驚かされはしたが、扉は開き内部へ入れるようになった。
入ろうとしたその時……。
「どけーーー!」
乱暴な声が近づいて来る。
そちらへ向くと、ボヤージュ・リーヴルを盗んだカエルが死に物狂いで跳んで来た。
「お前!? 本を返せ!!」
オプダットが捕まえようとするが、カエルは軽い身のこなしでかわし、ピラミッド内へ入って行ってしまった。
「はえ~……」
「おーーーい!!」
オプダットがダウンしたところで、また後ろから声がした。
今度はティミレッジとユアが走ってやって来た。
二人を見たフィトラグスとディンフルは驚いて声を上げた。
「お前たち?!」
「何故、ここに?!」
「あのカエル、町にも現れたんだよ! 今度はクレイスを盗みに来た!」ユアが説明した。
「あいつ、やっぱり魔法の力があるものを狙ってるみたい……」ティミレッジが付け足すが、息が切れで声が上手く出せなかった。

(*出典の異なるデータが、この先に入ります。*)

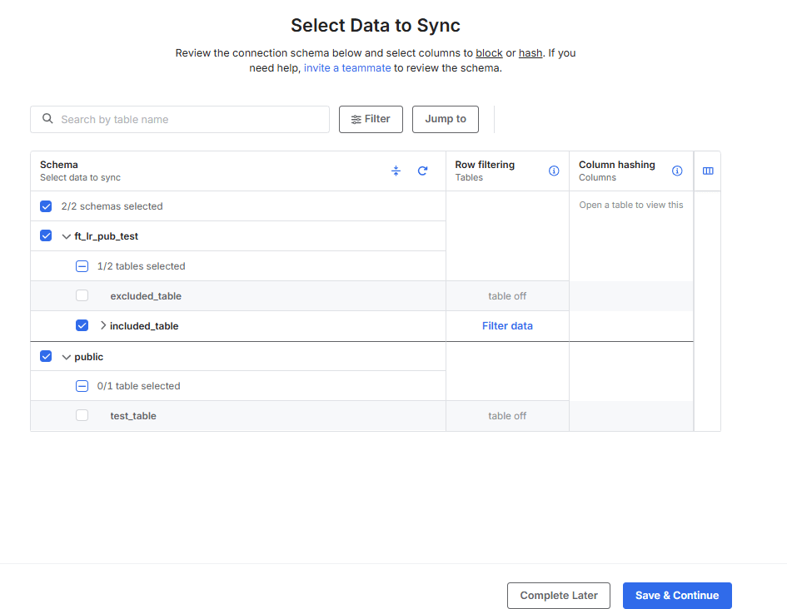This screenshot has width=787, height=609.
Task: Uncheck the ft_lr_pub_test schema checkbox
Action: [x=46, y=236]
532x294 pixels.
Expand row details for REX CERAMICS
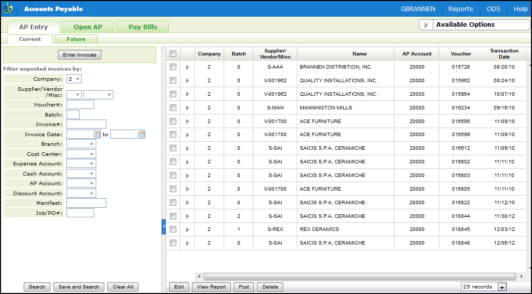pyautogui.click(x=187, y=229)
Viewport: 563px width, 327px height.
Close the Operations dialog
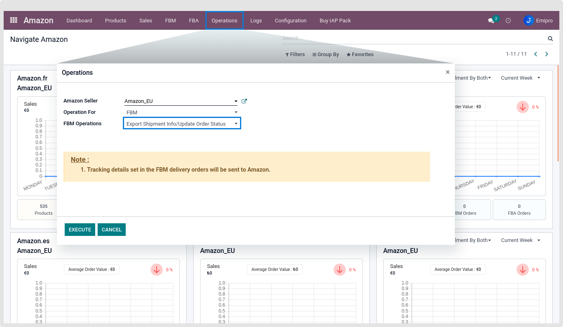click(447, 72)
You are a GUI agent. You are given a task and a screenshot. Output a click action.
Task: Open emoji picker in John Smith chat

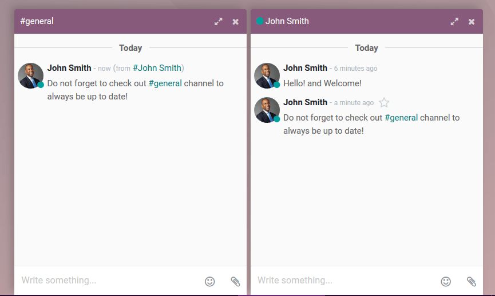click(446, 281)
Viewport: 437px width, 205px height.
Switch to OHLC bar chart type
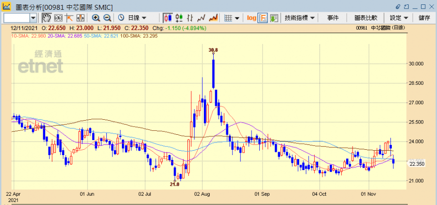click(x=179, y=18)
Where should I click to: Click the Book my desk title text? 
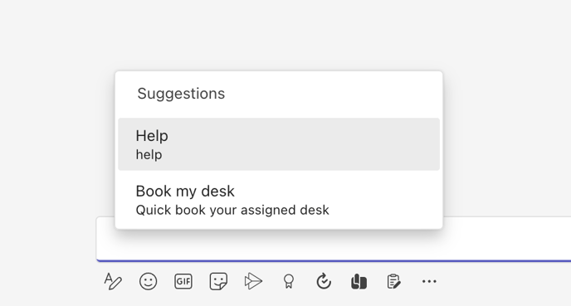click(x=185, y=192)
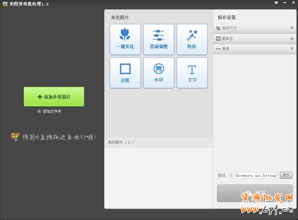Click the 添加文件夹 add folder link
This screenshot has height=220, width=298.
pos(52,111)
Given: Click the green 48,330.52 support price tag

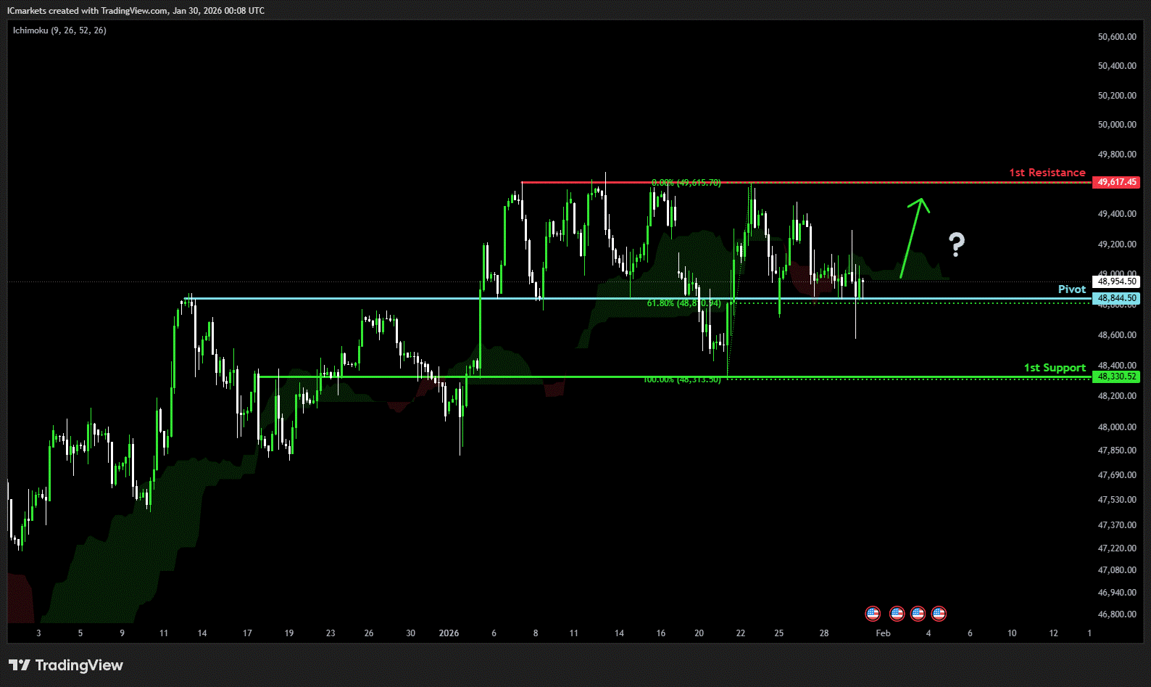Looking at the screenshot, I should pyautogui.click(x=1116, y=377).
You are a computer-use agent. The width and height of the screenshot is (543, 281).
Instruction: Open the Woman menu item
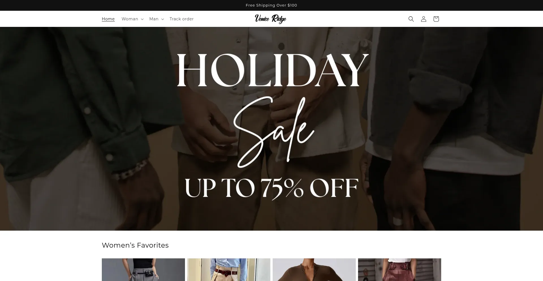(130, 19)
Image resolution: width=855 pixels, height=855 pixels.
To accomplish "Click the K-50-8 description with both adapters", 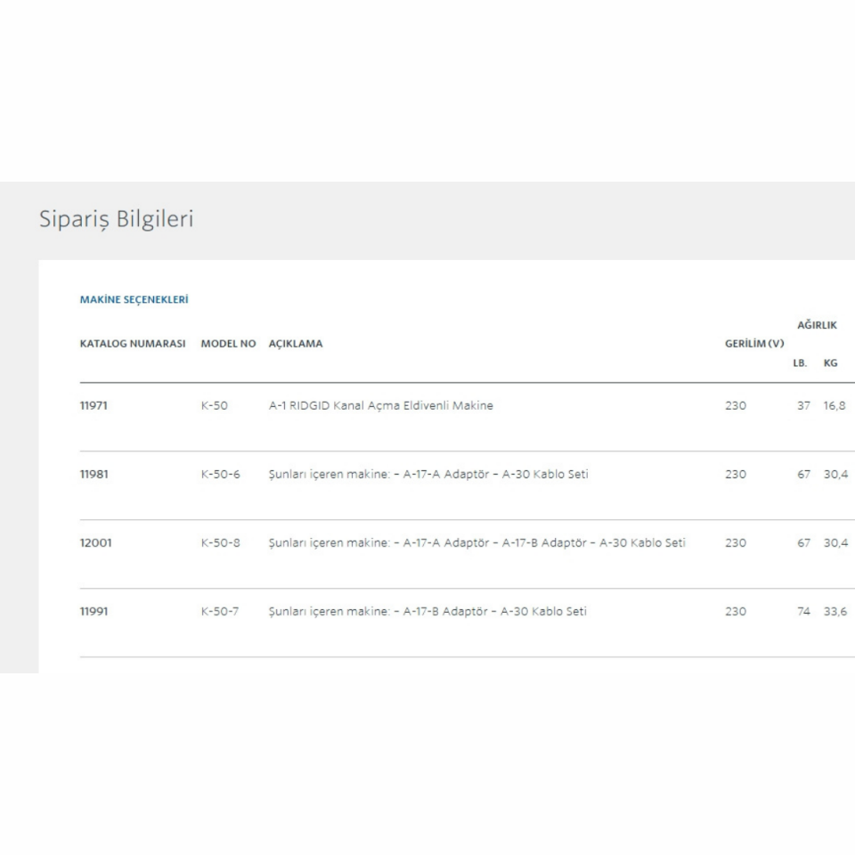I will pyautogui.click(x=476, y=543).
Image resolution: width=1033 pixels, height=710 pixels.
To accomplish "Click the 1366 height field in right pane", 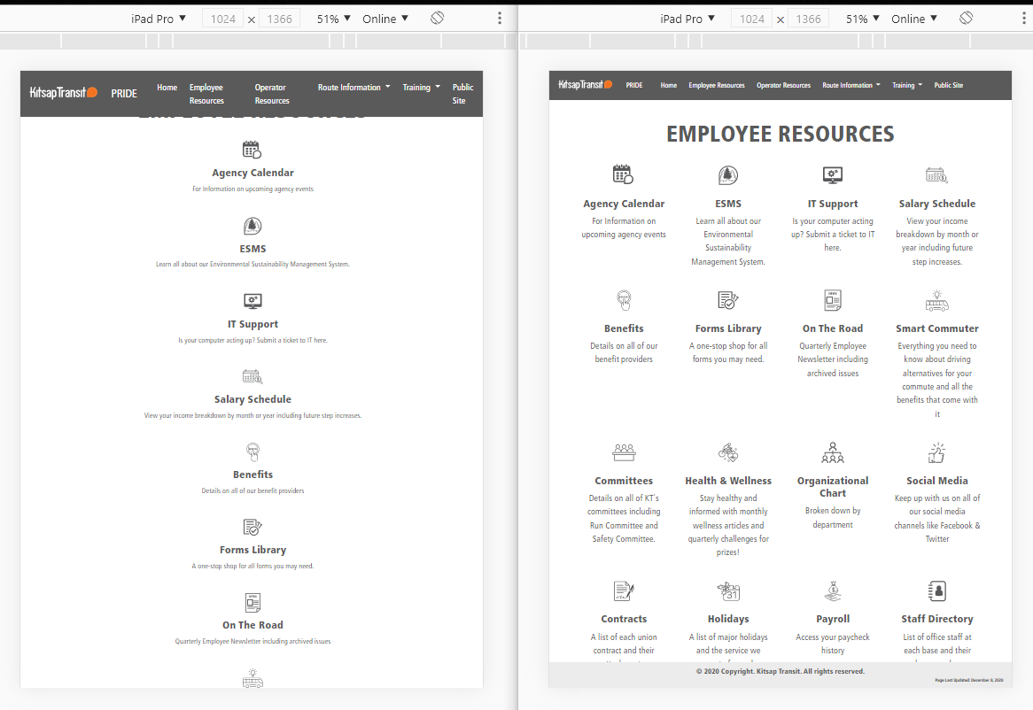I will [808, 19].
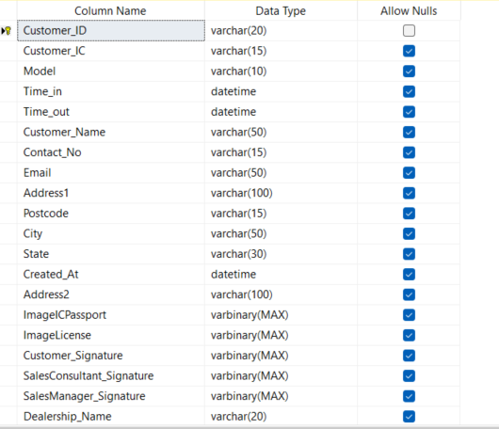Click the primary key icon beside Customer_ID

pyautogui.click(x=8, y=31)
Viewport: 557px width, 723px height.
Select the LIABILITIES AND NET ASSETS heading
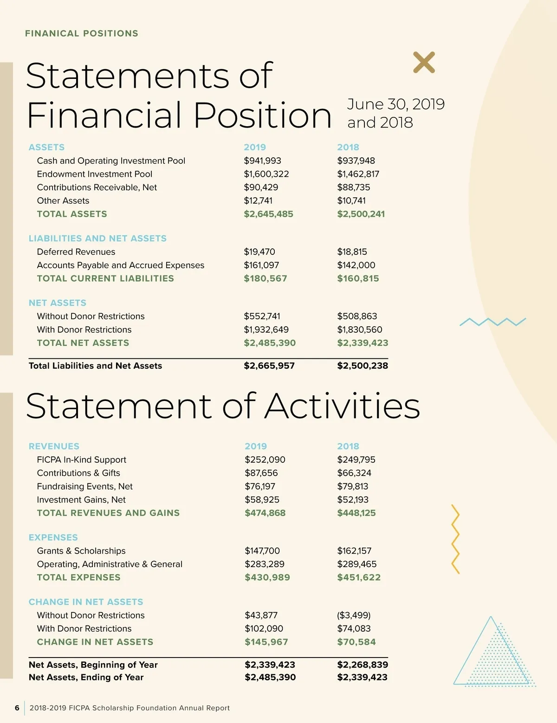tap(97, 239)
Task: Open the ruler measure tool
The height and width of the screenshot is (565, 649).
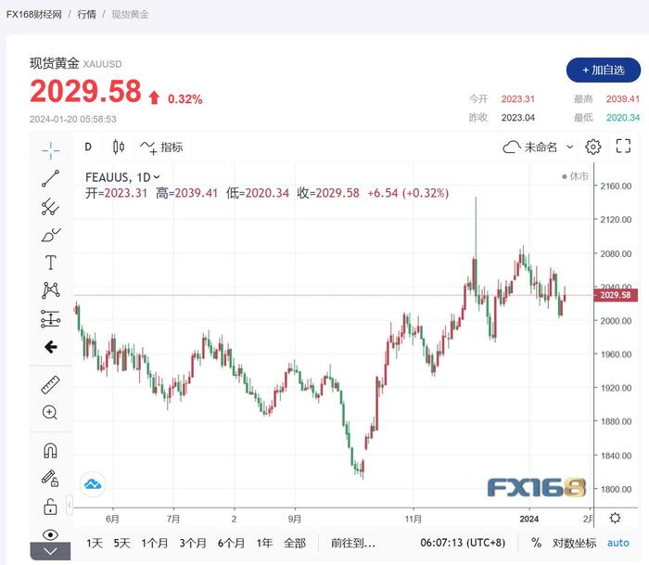Action: click(50, 384)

「事情はわかったが、何故来た? カエルが鍵を狙っていることと、ここへ来るのは別の話だろう?」
「あいつが魔法で移動する時に、くっついて行ったんです。ユアちゃんのリュックを離さなかったので……」
「それで、クレイスは無事なのか?」
「うん。守り抜いた!」
フィトラグスの質問に、ユアはクレイスを出して答えた。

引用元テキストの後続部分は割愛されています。